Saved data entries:

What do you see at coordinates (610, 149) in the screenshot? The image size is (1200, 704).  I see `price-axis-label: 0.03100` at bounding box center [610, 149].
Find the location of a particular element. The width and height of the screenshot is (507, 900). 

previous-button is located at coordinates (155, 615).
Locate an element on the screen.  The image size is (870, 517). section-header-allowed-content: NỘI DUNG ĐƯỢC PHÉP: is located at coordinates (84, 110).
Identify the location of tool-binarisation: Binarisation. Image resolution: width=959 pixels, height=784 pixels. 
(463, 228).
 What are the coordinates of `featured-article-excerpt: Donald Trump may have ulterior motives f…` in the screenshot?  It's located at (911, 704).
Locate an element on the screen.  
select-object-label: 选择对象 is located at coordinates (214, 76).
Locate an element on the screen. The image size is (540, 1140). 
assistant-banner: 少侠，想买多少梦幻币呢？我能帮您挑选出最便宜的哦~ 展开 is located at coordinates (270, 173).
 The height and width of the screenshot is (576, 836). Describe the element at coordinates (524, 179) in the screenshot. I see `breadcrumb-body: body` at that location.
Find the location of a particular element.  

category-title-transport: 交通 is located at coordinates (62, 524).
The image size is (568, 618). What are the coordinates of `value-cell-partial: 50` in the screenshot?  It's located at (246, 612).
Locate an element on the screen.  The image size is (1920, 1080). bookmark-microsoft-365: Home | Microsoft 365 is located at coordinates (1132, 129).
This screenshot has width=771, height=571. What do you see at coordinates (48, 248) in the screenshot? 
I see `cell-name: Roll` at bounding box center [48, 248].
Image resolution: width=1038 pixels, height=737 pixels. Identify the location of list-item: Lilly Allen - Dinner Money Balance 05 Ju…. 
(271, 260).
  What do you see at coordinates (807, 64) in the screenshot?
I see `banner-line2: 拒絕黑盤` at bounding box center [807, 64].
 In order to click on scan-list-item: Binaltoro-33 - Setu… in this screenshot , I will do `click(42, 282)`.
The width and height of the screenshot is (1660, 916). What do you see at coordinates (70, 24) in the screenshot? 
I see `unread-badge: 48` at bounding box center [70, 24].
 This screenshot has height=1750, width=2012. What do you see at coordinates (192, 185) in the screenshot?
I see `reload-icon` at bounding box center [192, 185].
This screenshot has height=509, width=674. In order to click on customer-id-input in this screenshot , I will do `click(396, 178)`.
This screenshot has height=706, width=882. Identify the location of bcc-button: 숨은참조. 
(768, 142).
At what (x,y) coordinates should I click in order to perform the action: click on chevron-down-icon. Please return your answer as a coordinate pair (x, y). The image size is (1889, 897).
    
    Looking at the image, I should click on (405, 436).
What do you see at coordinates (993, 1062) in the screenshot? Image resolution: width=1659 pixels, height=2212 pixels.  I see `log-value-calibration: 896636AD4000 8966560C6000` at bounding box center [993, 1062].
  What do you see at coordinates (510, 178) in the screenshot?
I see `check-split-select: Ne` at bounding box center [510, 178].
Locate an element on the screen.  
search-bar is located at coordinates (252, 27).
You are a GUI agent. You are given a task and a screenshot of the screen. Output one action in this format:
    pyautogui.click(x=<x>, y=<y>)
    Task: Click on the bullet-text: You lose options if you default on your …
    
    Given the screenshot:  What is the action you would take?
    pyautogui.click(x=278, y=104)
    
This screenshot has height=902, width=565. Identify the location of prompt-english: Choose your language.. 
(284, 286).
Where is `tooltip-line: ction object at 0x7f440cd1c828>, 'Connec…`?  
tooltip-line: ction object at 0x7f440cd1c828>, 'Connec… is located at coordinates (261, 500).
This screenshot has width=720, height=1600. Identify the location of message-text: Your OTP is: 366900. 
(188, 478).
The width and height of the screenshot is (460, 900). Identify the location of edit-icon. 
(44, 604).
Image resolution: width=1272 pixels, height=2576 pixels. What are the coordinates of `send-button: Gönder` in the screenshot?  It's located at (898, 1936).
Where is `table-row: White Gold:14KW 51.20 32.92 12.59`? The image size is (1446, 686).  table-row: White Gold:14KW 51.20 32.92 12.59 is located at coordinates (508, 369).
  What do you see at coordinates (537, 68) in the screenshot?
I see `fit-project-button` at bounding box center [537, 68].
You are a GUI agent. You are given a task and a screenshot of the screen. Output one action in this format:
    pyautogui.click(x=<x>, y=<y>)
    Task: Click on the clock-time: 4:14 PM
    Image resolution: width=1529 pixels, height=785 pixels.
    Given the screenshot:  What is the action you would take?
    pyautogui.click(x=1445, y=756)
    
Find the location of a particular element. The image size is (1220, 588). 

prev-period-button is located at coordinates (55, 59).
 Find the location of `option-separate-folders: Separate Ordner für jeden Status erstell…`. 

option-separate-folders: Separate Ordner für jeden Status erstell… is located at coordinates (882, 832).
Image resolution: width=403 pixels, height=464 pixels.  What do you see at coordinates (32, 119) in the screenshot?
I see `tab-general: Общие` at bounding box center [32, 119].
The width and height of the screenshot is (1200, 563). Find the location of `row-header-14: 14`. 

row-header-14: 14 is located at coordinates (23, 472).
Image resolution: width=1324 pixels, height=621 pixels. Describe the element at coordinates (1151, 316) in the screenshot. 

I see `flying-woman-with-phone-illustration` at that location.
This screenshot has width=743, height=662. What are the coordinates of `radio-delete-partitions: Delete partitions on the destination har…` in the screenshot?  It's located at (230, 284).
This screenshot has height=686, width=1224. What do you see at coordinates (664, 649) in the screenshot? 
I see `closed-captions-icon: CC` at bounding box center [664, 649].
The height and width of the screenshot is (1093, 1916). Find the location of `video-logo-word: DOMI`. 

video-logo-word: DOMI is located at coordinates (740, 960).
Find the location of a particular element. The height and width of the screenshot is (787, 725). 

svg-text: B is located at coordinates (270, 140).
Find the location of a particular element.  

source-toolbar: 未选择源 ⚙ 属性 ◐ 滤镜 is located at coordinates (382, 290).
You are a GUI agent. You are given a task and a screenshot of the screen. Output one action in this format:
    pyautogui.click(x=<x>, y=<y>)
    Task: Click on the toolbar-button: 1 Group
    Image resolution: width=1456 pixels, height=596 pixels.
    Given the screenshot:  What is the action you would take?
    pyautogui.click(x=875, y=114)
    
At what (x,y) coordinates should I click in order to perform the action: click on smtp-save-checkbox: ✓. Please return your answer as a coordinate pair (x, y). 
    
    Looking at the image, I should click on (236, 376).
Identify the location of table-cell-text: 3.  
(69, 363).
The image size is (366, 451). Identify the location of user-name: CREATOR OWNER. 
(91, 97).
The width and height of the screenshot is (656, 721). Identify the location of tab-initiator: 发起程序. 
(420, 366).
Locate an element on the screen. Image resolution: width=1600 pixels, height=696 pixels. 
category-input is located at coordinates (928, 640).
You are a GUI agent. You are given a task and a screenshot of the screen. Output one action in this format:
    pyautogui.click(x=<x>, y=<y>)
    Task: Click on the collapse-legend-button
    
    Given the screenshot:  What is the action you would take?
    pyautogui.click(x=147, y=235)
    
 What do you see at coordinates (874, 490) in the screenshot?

» **TASK DIRECTIONS**: Return the lines of the entries above word for word.

» **PROBLEM SOLUTION**:
What do you see at coordinates (610, 149) in the screenshot? The image size is (1200, 704).  I see `price-axis-label: 0.03100` at bounding box center [610, 149].
Find the location of a particular element. The width and height of the screenshot is (507, 900). 

previous-button is located at coordinates (155, 615).
Locate an element on the screen.  The image size is (870, 517). section-header-allowed-content: NỘI DUNG ĐƯỢC PHÉP: is located at coordinates (84, 110).
Identify the location of tool-binarisation: Binarisation. Image resolution: width=959 pixels, height=784 pixels. 
(463, 228).
 What are the coordinates of `featured-article-excerpt: Donald Trump may have ulterior motives f…` in the screenshot?  It's located at (911, 704).
Locate an element on the screen.  
select-object-label: 选择对象 is located at coordinates (214, 76).
Locate an element on the screen. The image size is (540, 1140). 
assistant-banner: 少侠，想买多少梦幻币呢？我能帮您挑选出最便宜的哦~ 展开 is located at coordinates (270, 173).
 The height and width of the screenshot is (576, 836). Describe the element at coordinates (524, 179) in the screenshot. I see `breadcrumb-body: body` at that location.
Find the location of a particular element.  

category-title-transport: 交通 is located at coordinates (62, 524).
The image size is (568, 618). What are the coordinates of `value-cell-partial: 50` in the screenshot?  It's located at (246, 612).
Locate an element on the screen.  The image size is (1920, 1080). bookmark-microsoft-365: Home | Microsoft 365 is located at coordinates (1132, 129).
This screenshot has width=771, height=571. What do you see at coordinates (48, 248) in the screenshot? 
I see `cell-name: Roll` at bounding box center [48, 248].
Image resolution: width=1038 pixels, height=737 pixels. Identify the location of list-item: Lilly Allen - Dinner Money Balance 05 Ju…. 
(271, 260).
  What do you see at coordinates (807, 64) in the screenshot?
I see `banner-line2: 拒絕黑盤` at bounding box center [807, 64].
 In order to click on scan-list-item: Binaltoro-33 - Setu… in this screenshot , I will do `click(42, 282)`.
The width and height of the screenshot is (1660, 916). What do you see at coordinates (70, 24) in the screenshot? 
I see `unread-badge: 48` at bounding box center [70, 24].
 This screenshot has height=1750, width=2012. What do you see at coordinates (192, 185) in the screenshot?
I see `reload-icon` at bounding box center [192, 185].
This screenshot has height=509, width=674. In order to click on customer-id-input in this screenshot , I will do `click(396, 178)`.
This screenshot has height=706, width=882. Identify the location of bcc-button: 숨은참조. 
(768, 142).
At what (x,y) coordinates should I click in order to perform the action: click on chevron-down-icon. Please return your answer as a coordinate pair (x, y). The image size is (1889, 897).
    
    Looking at the image, I should click on (405, 436).
What do you see at coordinates (993, 1062) in the screenshot? Image resolution: width=1659 pixels, height=2212 pixels.  I see `log-value-calibration: 896636AD4000 8966560C6000` at bounding box center [993, 1062].
  What do you see at coordinates (510, 178) in the screenshot?
I see `check-split-select: Ne` at bounding box center [510, 178].
Locate an element on the screen.  
search-bar is located at coordinates (252, 27).
You are a GUI agent. You are given a task and a screenshot of the screen. Output one action in this format:
    pyautogui.click(x=<x>, y=<y>)
    Task: Click on the bullet-text: You lose options if you default on your …
    
    Given the screenshot:  What is the action you would take?
    pyautogui.click(x=278, y=104)
    
This screenshot has height=902, width=565. Identify the location of prompt-english: Choose your language.. 
(284, 286).
Where is `tooltip-line: ction object at 0x7f440cd1c828>, 'Connec…`?  
tooltip-line: ction object at 0x7f440cd1c828>, 'Connec… is located at coordinates (261, 500).
This screenshot has width=720, height=1600. Identify the location of message-text: Your OTP is: 366900. 
(188, 478).
The width and height of the screenshot is (460, 900). Identify the location of edit-icon. 
(44, 604).
Image resolution: width=1272 pixels, height=2576 pixels. What are the coordinates of `send-button: Gönder` in the screenshot?  It's located at (898, 1936).
Where is `table-row: White Gold:14KW 51.20 32.92 12.59`? The image size is (1446, 686).  table-row: White Gold:14KW 51.20 32.92 12.59 is located at coordinates (508, 369).
  What do you see at coordinates (537, 68) in the screenshot?
I see `fit-project-button` at bounding box center [537, 68].
You are a GUI agent. You are given a task and a screenshot of the screen. Output one action in this format:
    pyautogui.click(x=<x>, y=<y>)
    Task: Click on the clock-time: 4:14 PM
    Image resolution: width=1529 pixels, height=785 pixels.
    Given the screenshot:  What is the action you would take?
    pyautogui.click(x=1445, y=756)
    
Find the location of a particular element. The image size is (1220, 588). 

prev-period-button is located at coordinates (55, 59).
 Find the location of `option-separate-folders: Separate Ordner für jeden Status erstell…`. 

option-separate-folders: Separate Ordner für jeden Status erstell… is located at coordinates (882, 832).
Image resolution: width=403 pixels, height=464 pixels.  What do you see at coordinates (32, 119) in the screenshot?
I see `tab-general: Общие` at bounding box center [32, 119].
The width and height of the screenshot is (1200, 563). Find the location of `row-header-14: 14`. 

row-header-14: 14 is located at coordinates (23, 472).
Image resolution: width=1324 pixels, height=621 pixels. Describe the element at coordinates (1151, 316) in the screenshot. 

I see `flying-woman-with-phone-illustration` at that location.
This screenshot has width=743, height=662. What are the coordinates of `radio-delete-partitions: Delete partitions on the destination har…` in the screenshot?  It's located at (230, 284).
This screenshot has height=686, width=1224. What do you see at coordinates (664, 649) in the screenshot? 
I see `closed-captions-icon: CC` at bounding box center [664, 649].
The height and width of the screenshot is (1093, 1916). Find the location of `video-logo-word: DOMI`. 

video-logo-word: DOMI is located at coordinates (740, 960).
Find the location of a particular element. The height and width of the screenshot is (787, 725). 

svg-text: B is located at coordinates (270, 140).
Find the location of a particular element.  

source-toolbar: 未选择源 ⚙ 属性 ◐ 滤镜 is located at coordinates (382, 290).
You are a GUI agent. You are given a task and a screenshot of the screen. Output one action in this format:
    pyautogui.click(x=<x>, y=<y>)
    Task: Click on the toolbar-button: 1 Group
    Image resolution: width=1456 pixels, height=596 pixels.
    Given the screenshot:  What is the action you would take?
    pyautogui.click(x=875, y=114)
    
At what (x,y) coordinates should I click in order to perform the action: click on smtp-save-checkbox: ✓. Please return your answer as a coordinate pair (x, y). 
    
    Looking at the image, I should click on (236, 376).
Identify the location of table-cell-text: 3.  
(69, 363).
The image size is (366, 451). Identify the location of user-name: CREATOR OWNER. 
(91, 97).
The width and height of the screenshot is (656, 721). Identify the location of tab-initiator: 发起程序. 
(420, 366).
Locate an element on the screen. Image resolution: width=1600 pixels, height=696 pixels. 
category-input is located at coordinates (928, 640).
You are a GUI agent. You are given a task and a screenshot of the screen. Output one action in this format:
    pyautogui.click(x=<x>, y=<y>)
    Task: Click on the collapse-legend-button
    
    Given the screenshot:  What is the action you would take?
    pyautogui.click(x=147, y=235)
    
 What do you see at coordinates (874, 490) in the screenshot?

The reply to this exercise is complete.